The Burden of Those Who Defend Us

Download Post

There are nights in Nigeria when the silence is too loud—when the wind carries whispers of explosions, when the earth trembles under the weight of grief, and when entire communities hold their breath, waiting for dawn to prove that they have survived yet another assault from the shadows.

In those moments, between fear and hope, stand men and women in uniform, our soldiers, unyielding, unseen, and often uncelebrated. They are the thin line between chaos and calm, between terror and the fragile illusion of peace that many take for granted.

The recent blasts in Maiduguri were not just attacks on a city; they were assaults on the soul of a nation. Yet, almost immediately, boots hit the ground harder, commands were sharpened, and resolve stiffened. The response was swift—not merely tactical, but deeply symbolic. Nigeria does not surrender.

When the Chief of Defence Staff, Olufemi Oluyede, and the Chief of Army Staff, Waidi Shaibu, stormed the theatre of war, it was not a mere inspection, it was a message. A message to the troops: we stand with you. A message to the enemy: we are not retreating.

But beyond strategy and command lies something deeper—something more human. The quiet courage of the soldier who knows that every patrol could be his last, yet steps forward anyway. The discipline of the young recruit who trades comfort for camouflage, laughter for vigilance.

These are not just defenders of territory; they are custodians of lives they may never meet. They fight so that children in distant towns can sleep without fear, so that markets can open, so that a nation can breathe.

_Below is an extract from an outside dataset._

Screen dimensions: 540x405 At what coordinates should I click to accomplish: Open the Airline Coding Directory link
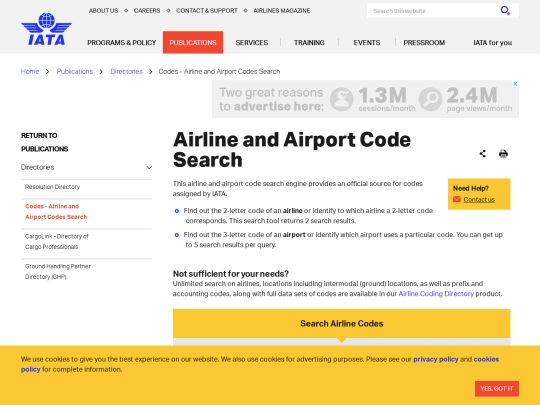[x=436, y=294]
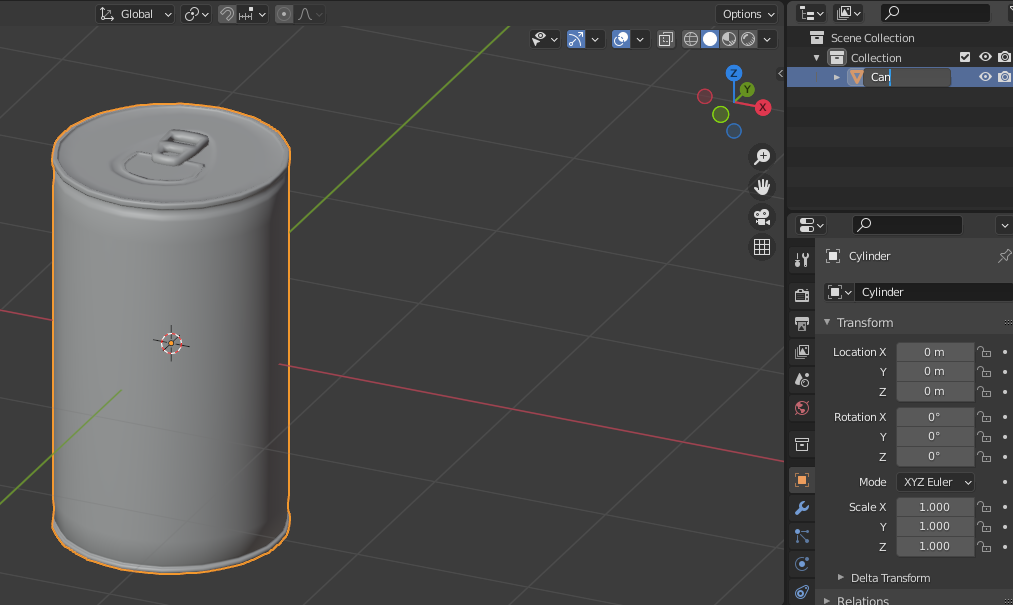Screen dimensions: 1013x605
Task: Switch perspective/orthographic with grid icon
Action: (762, 246)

And yet, victory is never without cost. Every success on the battlefield carries the shadow of sacrifice. Every insurgent neutralised is a battle won, but every fallen soldier is a universe lost, a story cut short, a family forever altered.

In the North-East, where the dust of conflict has refused to settle for over a decade, the pain is deeply personal. Mothers wait by silent phones. Wives rehearse strength in front of their children. Fathers carry pride wrapped in grief.

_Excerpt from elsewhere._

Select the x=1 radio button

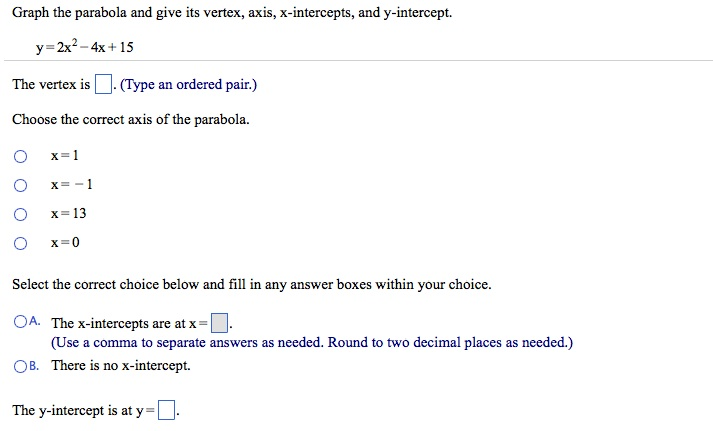pos(20,156)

There are homes where uniforms hang untouched, where medals gather dust, and where memories echo louder than footsteps. These are the quiet casualties of war, the loved ones who bear the invisible wounds.

And yet, amid the sorrow, there is resilience. The same resilience that drives troops to intensify operations, to push deeper into hostile terrain, to dismantle networks of terror piece by piece.

Reports of over 200 insurgents neutralised are not just statistics; they are proof that evil, no matter how entrenched, can be confronted. They are evidence that the machinery of terror is being weakened, its grip slowly pried loose from the neck of the nation.

But even in these victories, the enemy remains elusive—striking in moments of vulnerability, exploiting the ordinary rhythms of life. It is a cruel reminder that the war is not yet over, that vigilance must not falter.

For the soldier, there is no luxury of fatigue. There is only duty. A duty that demands endurance under scorching sun and sleepless nights, in terrains that test both body and spirit.

The directive to “step up the offensive” is more than a command—it is a burden placed on shoulders already heavy with expectation. Yet, our troops carry it with a quiet dignity that defines true heroism.

Still, one must ask: what do we owe these men and women? Surely, more than applause. More than fleeting recognition in headlines. They deserve unwavering support, proper equipment, and a nation that stands firmly behind them, not just in times of crisis, but always.

They also deserve remembrance, not only when they fall, but while they stand. For it is easy to mourn the dead, but far more meaningful to honour the living who continue to risk everything.

And as the nation presses forward in this long, arduous battle, we must not lose sight of the human cost. Behind every military communiqué lies a story of sacrifice, of courage, of love stretched across distance and danger.

In the end, the fight against terrorism is not just a military campaign; it is a moral one. It is a test of who we are as a people—whether we will succumb to fear or rise, united, behind those who defend us.

So, as the guns echo in the distance and the headlines move on, let us remember this: somewhere tonight, a soldier stands watch so that others may sleep. Somewhere, a family waits, holding onto hope as tightly as they hold onto memory. And somewhere, in the fragile space between loss and victory, a nation continues to endure.